A tous ces lieux saints on pourrait en ajouter d’autres, par exemple les chapelles de Haghia Triada[31] et ces nombreuses chambres à autels qui semblent constituer à Nirou-Khani un palais-sanctuaire. Mais on a suffisamment vu à quel point ils se multipliaient en Crète et quelle en fut la variété. Ce qui les fait toujours reconnaître, ce qu’on trouve presque immanquablement sur les autels, au pied des arbres, des piliers et des colonnes, jusque sur les toits, c’est l’insigne du taureau divin, les cornes de consécration.

 

 

 



[1] HOGARTH, ER, l. c., 145 ss., DUSSAUD, XI, 327 ss., 354 ss. ; VON LICHTENBERG, XLIX, 54-7, 120-4 ; HALI, XXXVII, 145 ss.

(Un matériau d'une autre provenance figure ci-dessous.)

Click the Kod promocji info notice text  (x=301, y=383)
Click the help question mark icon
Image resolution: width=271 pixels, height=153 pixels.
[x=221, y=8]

[2] HATZIDAKIS, BSA, XIX, 35-47.

[3] HALBHERR-ORSI, Mus. Ital., 1888, 905-12 ; HOGARTH, BSA, VII, 94-116, pl. VIII-IX ; KARO, l. c., 118-24 ; TOUTAIN, Études de mythol. et d’hist., 160 ss. ; DUSSAUD, XI, 328 ss.

[4] XX, 163.

[5] TARAMELLI, AJA, 1901, 437 ss.

[6] FABRICIUS, AM, 1885, 59-62 ; HALBHERR, Mus. Ital., l. c., 689-768 ; ORSI, ibid., 769-904.

[7] Cf. FIMMEN, XXV, 67.

[8] PERNIER, MA, XIV, 345.

[9] Id., ibid., XII, 57-62, 126 ss., pl. VIII, 5.

[10] XX, fig. 166 A ; XIII, fig. 2.

[11] Cf. LXVII, fig. 102-3.

[12] XX, fig. 166 H ; cf. XIII, fig. 25 ; LXVII, 658.

[13] Cf. LXVII, fig. 102-3.

[14] BCH, 1920, 400.

[15] XIII, fig. 2.

[16] XIII, 100-2.

[17] LXVII, fig. 111.

[18] XIII, pl. V ; cf. IV, 61.

[19] XX, 151 ss., 161-3.

[20] Cf. XXXIX, 97-8.

[21] JHS, XXVII, 293.

[22] Iliade, XXII, 169-72 ; VI, 86-9, 192, 298, 303-5.

[23] LXXXI, 22-6.

[24] MA, XIV, 405-12 ; cf. BSA, XI, pl. VI.

[25] MA, l. c., pl. XXXVI.

[26] XX, 463 ss., 217 ss.

[27] Voir la restauration proposée par EVANS, JIBA, 1911, 289 ss.

[28] Ibid., 573 ss.

[29] BSA, VII, 95 ss.

[30] Ibid., XI, 2 ss.

[31] MA, XIV, 9, 71-4 ; cf. AJA, 1912, 464.